PROBLEM TO WORK ON:
What is the number of lines in the data that contain "computer"? Respond with nothing else.

AVAILABLE DATA:
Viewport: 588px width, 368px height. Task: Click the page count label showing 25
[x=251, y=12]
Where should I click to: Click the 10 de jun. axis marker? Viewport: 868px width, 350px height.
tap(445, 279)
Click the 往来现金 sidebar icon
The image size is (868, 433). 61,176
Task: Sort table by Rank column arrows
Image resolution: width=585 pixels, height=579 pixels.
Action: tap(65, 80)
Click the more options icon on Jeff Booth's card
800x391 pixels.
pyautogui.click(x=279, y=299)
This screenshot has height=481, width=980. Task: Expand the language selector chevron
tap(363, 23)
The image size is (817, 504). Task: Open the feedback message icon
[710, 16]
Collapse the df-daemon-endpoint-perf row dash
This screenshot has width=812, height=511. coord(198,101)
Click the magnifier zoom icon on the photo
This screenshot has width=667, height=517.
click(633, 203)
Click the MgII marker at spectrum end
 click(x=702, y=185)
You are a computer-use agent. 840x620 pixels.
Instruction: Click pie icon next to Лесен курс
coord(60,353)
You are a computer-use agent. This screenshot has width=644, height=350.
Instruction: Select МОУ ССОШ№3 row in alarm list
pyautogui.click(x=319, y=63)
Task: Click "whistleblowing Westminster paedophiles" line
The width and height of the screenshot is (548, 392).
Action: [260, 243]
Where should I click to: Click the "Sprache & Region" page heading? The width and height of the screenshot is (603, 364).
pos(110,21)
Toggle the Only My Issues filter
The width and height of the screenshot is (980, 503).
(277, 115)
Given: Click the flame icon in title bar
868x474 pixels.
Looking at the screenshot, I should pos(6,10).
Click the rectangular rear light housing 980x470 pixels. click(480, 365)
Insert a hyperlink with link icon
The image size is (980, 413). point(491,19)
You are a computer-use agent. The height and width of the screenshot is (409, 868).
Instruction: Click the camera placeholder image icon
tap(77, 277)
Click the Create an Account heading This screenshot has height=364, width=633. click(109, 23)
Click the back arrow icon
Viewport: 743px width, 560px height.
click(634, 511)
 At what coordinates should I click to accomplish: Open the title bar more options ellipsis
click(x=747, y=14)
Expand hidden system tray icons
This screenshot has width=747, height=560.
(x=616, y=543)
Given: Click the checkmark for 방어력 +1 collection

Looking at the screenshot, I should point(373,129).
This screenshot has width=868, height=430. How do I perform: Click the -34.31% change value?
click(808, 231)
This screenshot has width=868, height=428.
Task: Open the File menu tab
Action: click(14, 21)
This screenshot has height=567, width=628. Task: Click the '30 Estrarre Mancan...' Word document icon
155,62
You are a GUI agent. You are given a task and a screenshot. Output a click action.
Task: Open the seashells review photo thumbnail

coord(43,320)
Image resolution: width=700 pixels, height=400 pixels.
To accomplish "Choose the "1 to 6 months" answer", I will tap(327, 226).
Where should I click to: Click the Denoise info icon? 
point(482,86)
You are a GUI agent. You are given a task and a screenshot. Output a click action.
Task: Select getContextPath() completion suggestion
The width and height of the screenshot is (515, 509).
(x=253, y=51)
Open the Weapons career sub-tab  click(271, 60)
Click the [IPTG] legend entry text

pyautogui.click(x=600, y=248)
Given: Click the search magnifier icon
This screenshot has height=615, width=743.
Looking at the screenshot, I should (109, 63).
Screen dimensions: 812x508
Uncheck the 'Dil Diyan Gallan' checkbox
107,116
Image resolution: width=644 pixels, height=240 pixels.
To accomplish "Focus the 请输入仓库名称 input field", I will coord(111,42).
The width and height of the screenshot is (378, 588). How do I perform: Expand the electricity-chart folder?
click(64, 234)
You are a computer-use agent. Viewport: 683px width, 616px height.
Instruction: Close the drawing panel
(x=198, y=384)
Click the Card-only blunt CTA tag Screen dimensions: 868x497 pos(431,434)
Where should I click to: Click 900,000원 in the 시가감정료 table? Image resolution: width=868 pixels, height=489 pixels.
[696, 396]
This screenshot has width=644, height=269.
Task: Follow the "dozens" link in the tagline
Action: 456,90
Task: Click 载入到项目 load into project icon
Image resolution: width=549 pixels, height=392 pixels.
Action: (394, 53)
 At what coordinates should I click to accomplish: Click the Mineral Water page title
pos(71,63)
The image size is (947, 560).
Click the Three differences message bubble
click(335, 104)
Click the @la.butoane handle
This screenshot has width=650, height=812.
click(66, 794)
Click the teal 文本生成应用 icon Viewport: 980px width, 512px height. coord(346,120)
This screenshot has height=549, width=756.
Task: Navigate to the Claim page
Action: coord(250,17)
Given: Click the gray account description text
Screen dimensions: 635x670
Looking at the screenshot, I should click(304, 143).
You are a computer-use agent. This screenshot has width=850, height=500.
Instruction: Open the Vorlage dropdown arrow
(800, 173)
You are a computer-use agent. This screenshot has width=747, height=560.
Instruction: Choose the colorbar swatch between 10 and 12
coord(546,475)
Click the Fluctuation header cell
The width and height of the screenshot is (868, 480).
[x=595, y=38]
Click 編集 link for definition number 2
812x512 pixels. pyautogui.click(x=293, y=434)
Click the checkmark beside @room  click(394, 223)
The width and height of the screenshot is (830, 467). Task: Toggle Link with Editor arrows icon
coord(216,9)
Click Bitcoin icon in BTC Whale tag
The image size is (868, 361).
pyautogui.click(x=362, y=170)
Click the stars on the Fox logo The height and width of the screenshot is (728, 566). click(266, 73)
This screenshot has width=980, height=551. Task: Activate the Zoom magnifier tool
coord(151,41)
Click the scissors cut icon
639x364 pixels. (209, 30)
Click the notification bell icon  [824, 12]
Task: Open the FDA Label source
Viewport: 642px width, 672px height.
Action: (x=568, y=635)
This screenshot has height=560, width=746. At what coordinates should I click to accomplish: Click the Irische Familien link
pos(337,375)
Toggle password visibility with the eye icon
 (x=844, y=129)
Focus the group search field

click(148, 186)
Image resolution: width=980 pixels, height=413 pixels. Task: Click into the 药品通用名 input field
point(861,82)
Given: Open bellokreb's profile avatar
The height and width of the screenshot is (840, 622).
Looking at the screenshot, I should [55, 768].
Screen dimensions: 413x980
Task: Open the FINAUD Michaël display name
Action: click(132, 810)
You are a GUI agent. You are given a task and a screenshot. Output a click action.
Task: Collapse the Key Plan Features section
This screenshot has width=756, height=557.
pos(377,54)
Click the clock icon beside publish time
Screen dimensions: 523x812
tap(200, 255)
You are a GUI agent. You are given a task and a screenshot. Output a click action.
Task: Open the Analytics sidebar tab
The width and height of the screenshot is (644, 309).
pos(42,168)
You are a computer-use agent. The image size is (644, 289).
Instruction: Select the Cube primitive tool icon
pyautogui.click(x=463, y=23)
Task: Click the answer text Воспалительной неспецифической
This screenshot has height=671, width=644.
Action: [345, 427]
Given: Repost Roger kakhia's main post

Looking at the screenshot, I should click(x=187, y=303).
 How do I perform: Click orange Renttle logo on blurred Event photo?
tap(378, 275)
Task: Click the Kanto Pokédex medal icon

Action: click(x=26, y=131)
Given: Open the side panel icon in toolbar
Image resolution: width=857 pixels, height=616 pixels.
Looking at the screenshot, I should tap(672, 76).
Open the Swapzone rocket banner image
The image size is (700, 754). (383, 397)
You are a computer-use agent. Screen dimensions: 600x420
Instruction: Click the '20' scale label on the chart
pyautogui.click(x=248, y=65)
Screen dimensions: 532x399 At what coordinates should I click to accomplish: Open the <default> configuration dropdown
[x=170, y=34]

ANSWER BOX:
8